Deductibles: the mysterious and puzzling numbers of insurance.
Like most people, you may not quite understand what your car insurance deductibles are and how they work. Plus, if you head down the road in Fayetteville, Arkansas and were in a wreck, you may not know exactly what you’d be expected to pay for damages. That can be a scary thought, but never fear, G&G is here! Let’s solve the deal on deductibles.
How does a car insurance deductible work?
A deductible, whether it’s for your car or your home, is what you are responsible for paying if you have an accident or claim. For example, if you have a $1,000 deductible and your car accident is $2,500, you would pay $1,000 and your insurance provider would cover the rest of the costs. Before filing a claim, have an appraisal completed on the damage to know how much it will take to repair it. If you get an appraisal first, you will know if it is worth filing a claim. Think about this, if it will cost you $300 to repair your car and your deductible is $500, it’s not worth filing a claim with your insurance provider since you will have to cover all of the costs. Your car insurance rates could go up when you file a claim (and nobody enjoys that!) so know the costs before you file a claim. Whether you have one or 10 car accidents, you are required to pay your deductible wit
h most claims (we’ll also discuss when you don’t have to pay your deductible!). If your car is totaled, your insurance company pays you for its current value, minus your deductible.
The two most common coverages that include deductibles are comprehensive and collision, but some states do use deductibles on personal injury protection or uninsured/underinsured motorist property damage. The same rules for deductibles apply for all forms of car insurance coverage.
Generally, you only have to pay your deductible if your car is damaged, not the other person’s vehicle. Short-rule: your insurance company pays, you pay.
Is there a situation where I don’t pay my car insurance deductible?
There are some situations where you may not have to pay your deductible, which can include:
Another driver hits you
Imagine this: you’re cruising through Fayetteville, Arkansas when another driver runs a red light and hits your brand-new truck. If the other driver is at fault, their insurer will cover the repair costs and you won’t have to pay your deductible. However, if you are in an accident where you and the other driver are both at fault, you may have to pay a portion of your deductible.
You decide not to repair your car
Whether you are required to repair your car or not depends on your insurance provider. Some insurers will pay you for the costs of repairs (minus your deductible) no matter what you decide to do with your vehicle. However, others will follow up with you to ensure you properly restored your car. Also, if you have a loan on your vehicle, your lender may require you to get your car fixed.
How does my car insurance deductible impact my price?
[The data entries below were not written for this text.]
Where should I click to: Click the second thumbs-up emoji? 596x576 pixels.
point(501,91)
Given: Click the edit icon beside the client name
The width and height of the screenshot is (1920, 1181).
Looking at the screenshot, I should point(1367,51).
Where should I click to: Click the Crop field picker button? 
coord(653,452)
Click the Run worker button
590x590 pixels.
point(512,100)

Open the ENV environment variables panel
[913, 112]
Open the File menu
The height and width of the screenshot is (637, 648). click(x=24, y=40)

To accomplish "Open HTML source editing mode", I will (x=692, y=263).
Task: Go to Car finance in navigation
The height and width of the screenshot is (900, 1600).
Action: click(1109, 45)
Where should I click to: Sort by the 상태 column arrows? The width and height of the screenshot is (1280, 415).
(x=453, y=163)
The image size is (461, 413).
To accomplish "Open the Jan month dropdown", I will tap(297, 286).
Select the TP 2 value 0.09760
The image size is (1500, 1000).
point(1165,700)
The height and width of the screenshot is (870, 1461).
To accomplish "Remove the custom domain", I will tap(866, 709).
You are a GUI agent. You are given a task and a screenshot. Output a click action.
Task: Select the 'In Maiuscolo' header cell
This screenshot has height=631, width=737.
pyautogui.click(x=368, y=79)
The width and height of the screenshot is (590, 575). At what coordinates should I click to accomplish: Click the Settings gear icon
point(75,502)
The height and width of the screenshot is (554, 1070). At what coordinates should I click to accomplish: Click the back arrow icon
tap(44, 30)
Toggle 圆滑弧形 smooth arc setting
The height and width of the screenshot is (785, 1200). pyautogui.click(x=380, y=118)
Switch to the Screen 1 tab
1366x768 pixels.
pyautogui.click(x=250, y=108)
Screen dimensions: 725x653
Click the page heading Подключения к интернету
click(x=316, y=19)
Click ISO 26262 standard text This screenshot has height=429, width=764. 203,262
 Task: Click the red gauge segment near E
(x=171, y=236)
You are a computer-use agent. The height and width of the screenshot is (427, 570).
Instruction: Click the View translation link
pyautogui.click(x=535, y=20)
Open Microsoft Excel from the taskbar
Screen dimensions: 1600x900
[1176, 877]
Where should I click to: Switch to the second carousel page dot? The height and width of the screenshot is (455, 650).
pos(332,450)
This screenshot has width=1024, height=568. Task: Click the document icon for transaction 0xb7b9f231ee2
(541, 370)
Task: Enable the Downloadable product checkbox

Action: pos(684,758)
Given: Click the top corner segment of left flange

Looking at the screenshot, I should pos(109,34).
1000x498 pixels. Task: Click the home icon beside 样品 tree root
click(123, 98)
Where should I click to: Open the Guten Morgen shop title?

Now you have to find the right balance with your deductible. When you have a higher deductible, you have a lower car insurance rate (and vice versa). However, a higher deductible also means you have to pay more out-of-pocket if you have a car accident or a claim. Be sure to ask your insurance provider about the difference in your insurance premium based on various deductible amounts. You may be able to lower your deductible and keep your rate approximately the same!
How much should my car insurance deductible be?
There are many options when it comes to your deductible. Typically, it ranges from $100 to $2,000. A $500 deductible is pretty common for drivers. If you are unsure on what your car insurance deductible should be, ask yourself if you’d rather pay less for auto insurance or car repairs. If you’d rather pay for car insurance, you should have a lower deductible. That way, you won’t have to pay as much for a car accident or claim.
Another factor to consider is how much you can afford to pay in the event of a wreck. Your deductible should always be under the amount that you are able to pay out of pocket.
Lastly, think about how likely an accident or claim is for you. Do you live in a busy metropolitan area? Do you drive your car a lot? Have you been in an accident before? If you have been in an accident before and you often drive on busier roads, you may be more likely to be in an accident. In that case, you may want a lower deductible, so you can get the best value from your insurance.
Deciding on your deductible is a big deal. If you are still unsure of what the best deductible is for you, ask your Insurance Advisor for their recommendation and assess your financial situation.